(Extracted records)
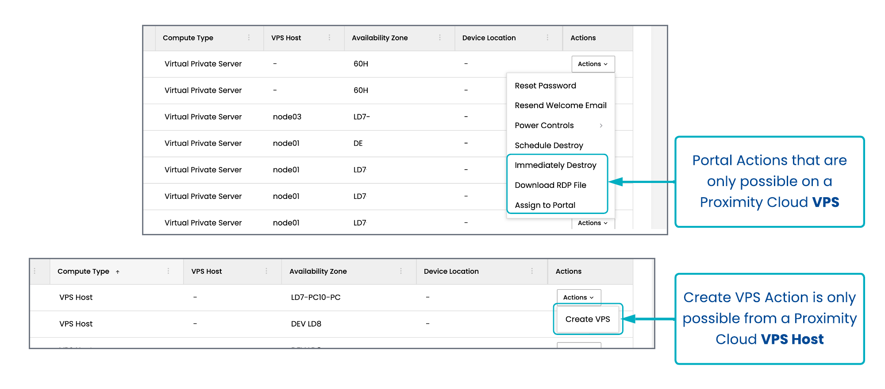Open Availability Zone column menu in bottom table
Screen dimensions: 885x389
pos(401,271)
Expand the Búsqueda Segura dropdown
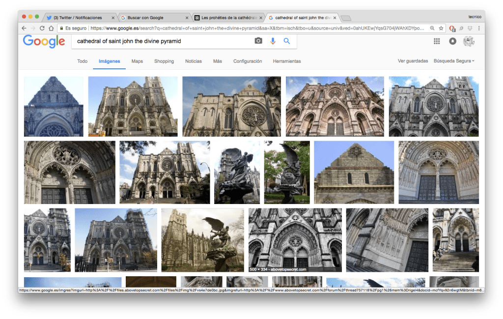The width and height of the screenshot is (503, 319). click(454, 61)
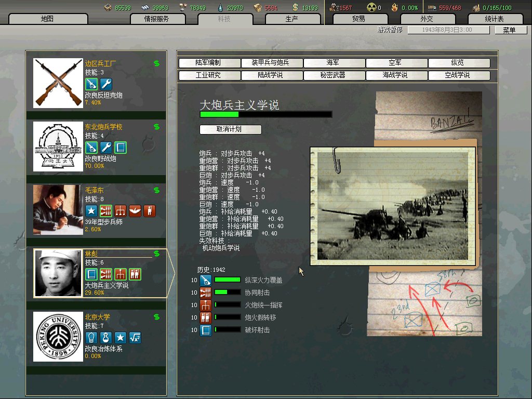Click the wrench icon under 东北炮兵学校

tap(106, 148)
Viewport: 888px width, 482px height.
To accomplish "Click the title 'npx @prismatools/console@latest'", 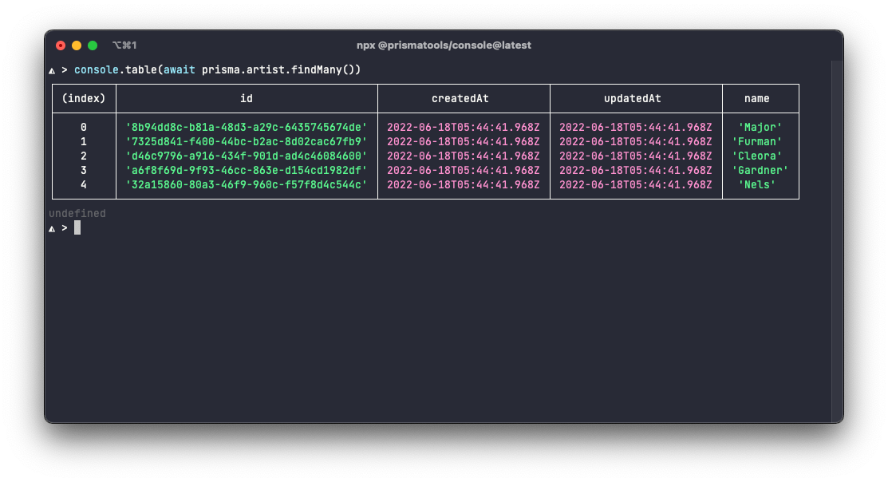I will click(x=444, y=45).
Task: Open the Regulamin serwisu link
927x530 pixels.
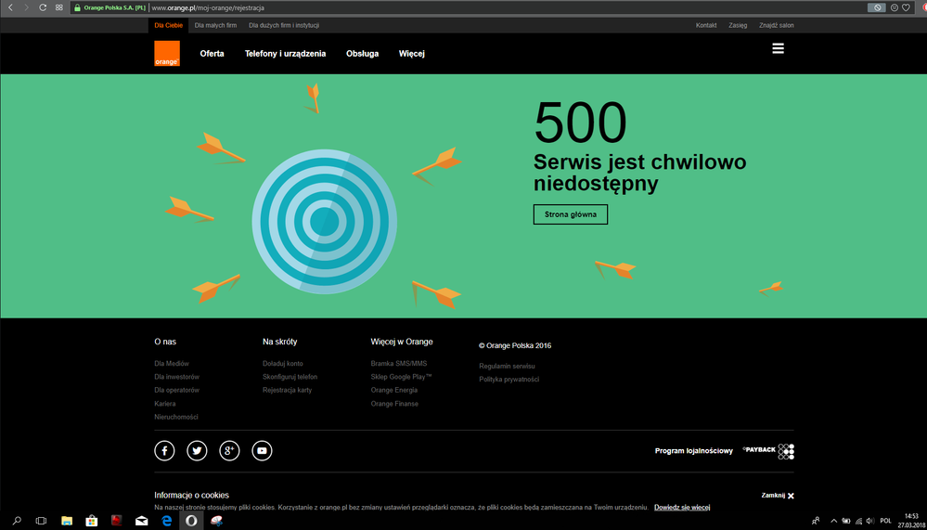Action: pyautogui.click(x=507, y=366)
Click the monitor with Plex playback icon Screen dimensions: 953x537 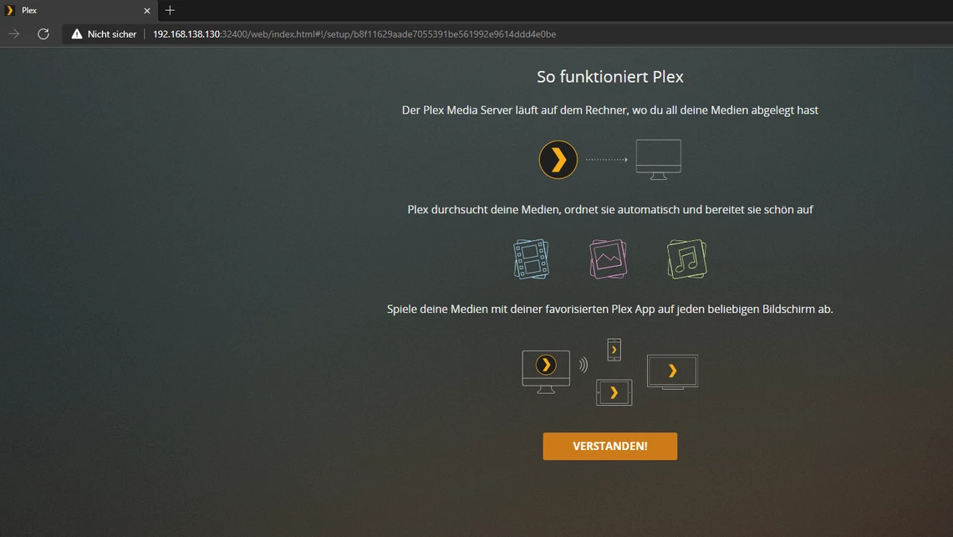(x=544, y=368)
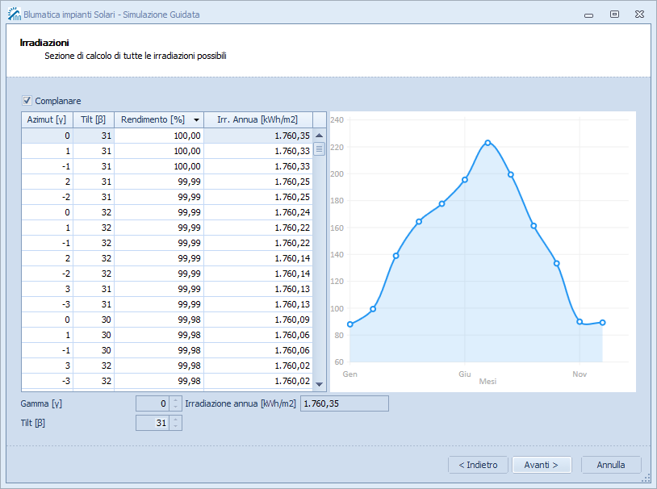
Task: Click the Irradiazione annua kWh/m2 value field
Action: 344,403
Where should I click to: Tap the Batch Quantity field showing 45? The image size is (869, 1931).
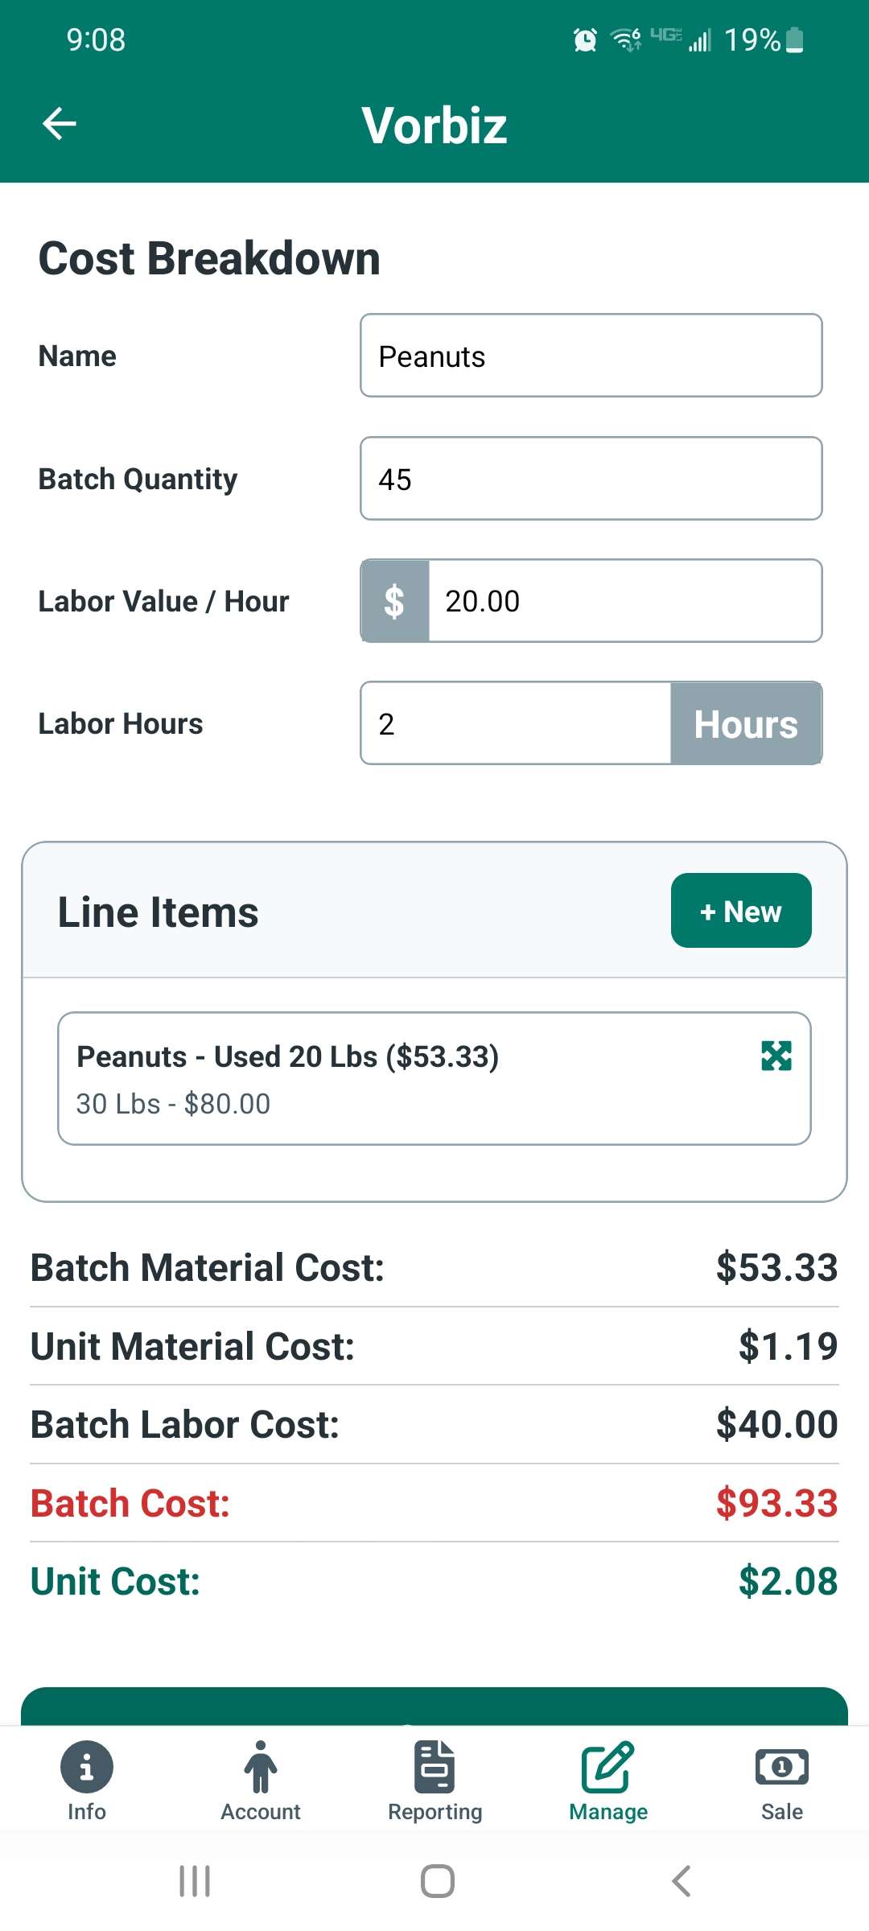click(x=591, y=478)

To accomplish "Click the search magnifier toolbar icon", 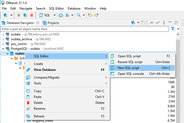I will [x=79, y=15].
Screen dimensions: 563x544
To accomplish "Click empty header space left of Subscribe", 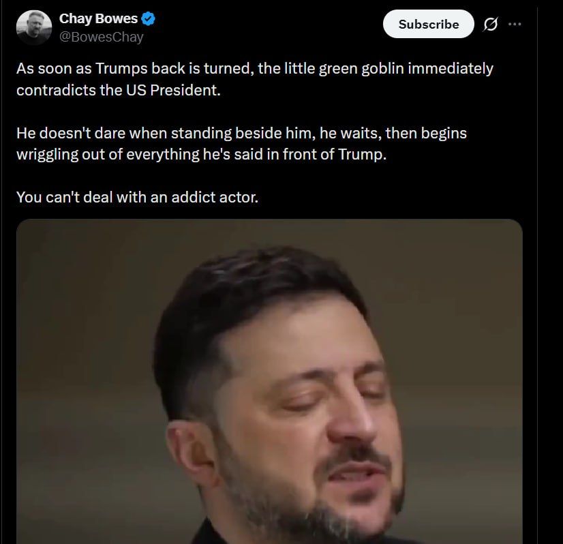I will click(x=273, y=27).
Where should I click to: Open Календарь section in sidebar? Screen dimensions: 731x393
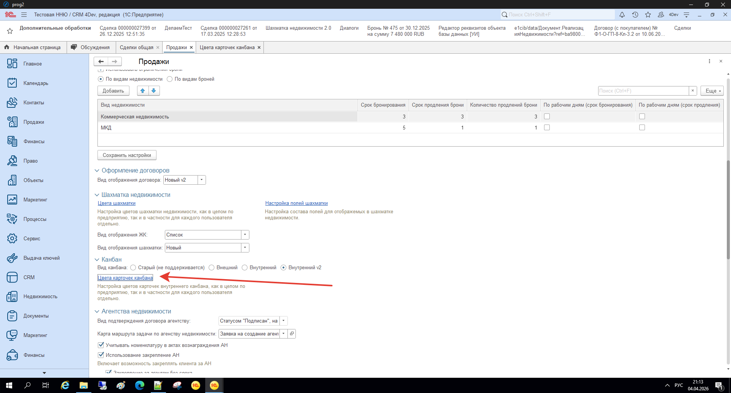36,83
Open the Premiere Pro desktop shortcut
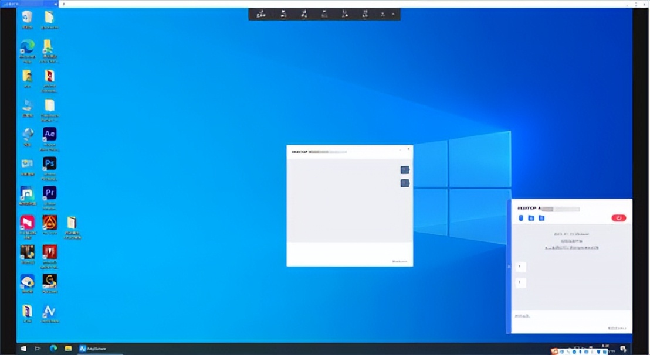The width and height of the screenshot is (650, 355). 50,193
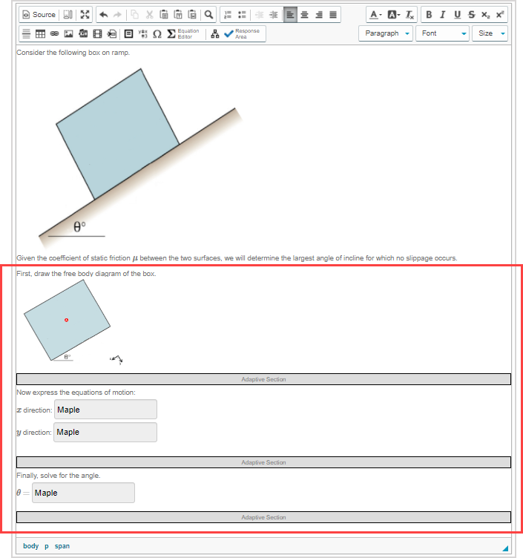Open the Equation Editor
The width and height of the screenshot is (523, 558).
(x=182, y=34)
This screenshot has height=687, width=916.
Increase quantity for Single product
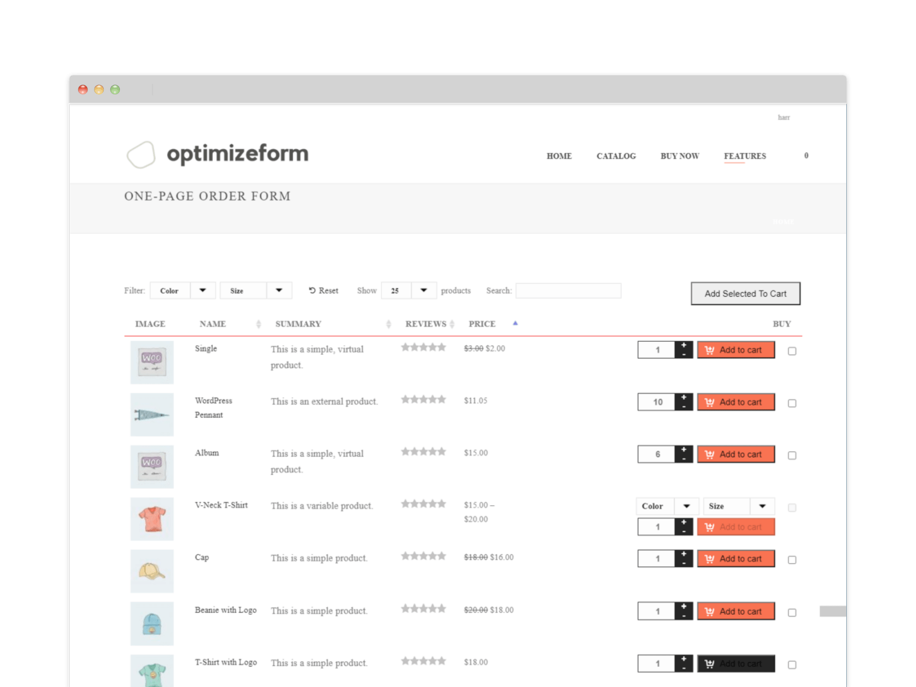click(x=683, y=346)
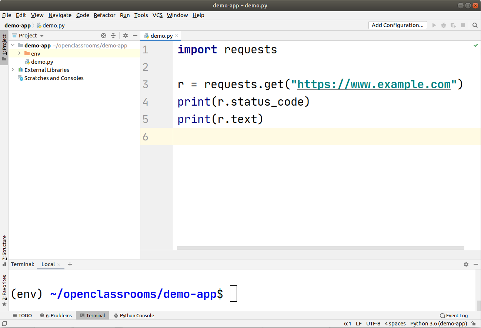481x328 pixels.
Task: Switch to the Problems tab
Action: click(56, 315)
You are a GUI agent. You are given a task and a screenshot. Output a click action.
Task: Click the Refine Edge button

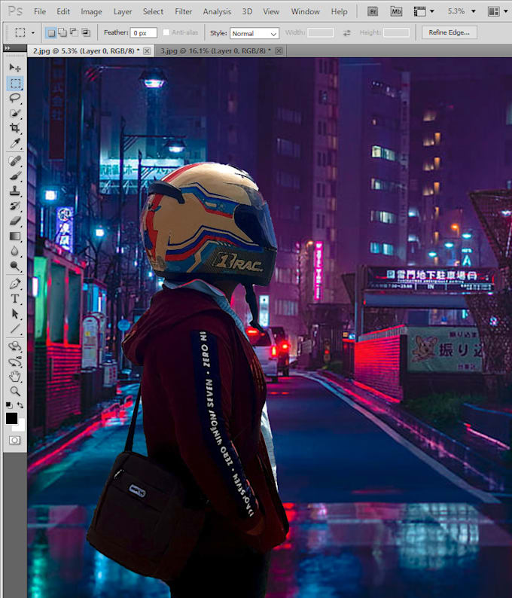point(449,32)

→ INSTRUCTIONS TO FOLLOW:
Nothing but the lines above from the line with "Expand the Búsqueda Segura dropdown" up to and including the line with "Viewport: 888px width, 482px height." should be returned, exactly as written and without pictures.

→ RESULT OF THIS EXERCISE:
Expand the Búsqueda Segura dropdown
The width and height of the screenshot is (503, 319). click(454, 61)
Click the wrench icon under 东北炮兵学校

tap(106, 148)
Viewport: 888px width, 482px height.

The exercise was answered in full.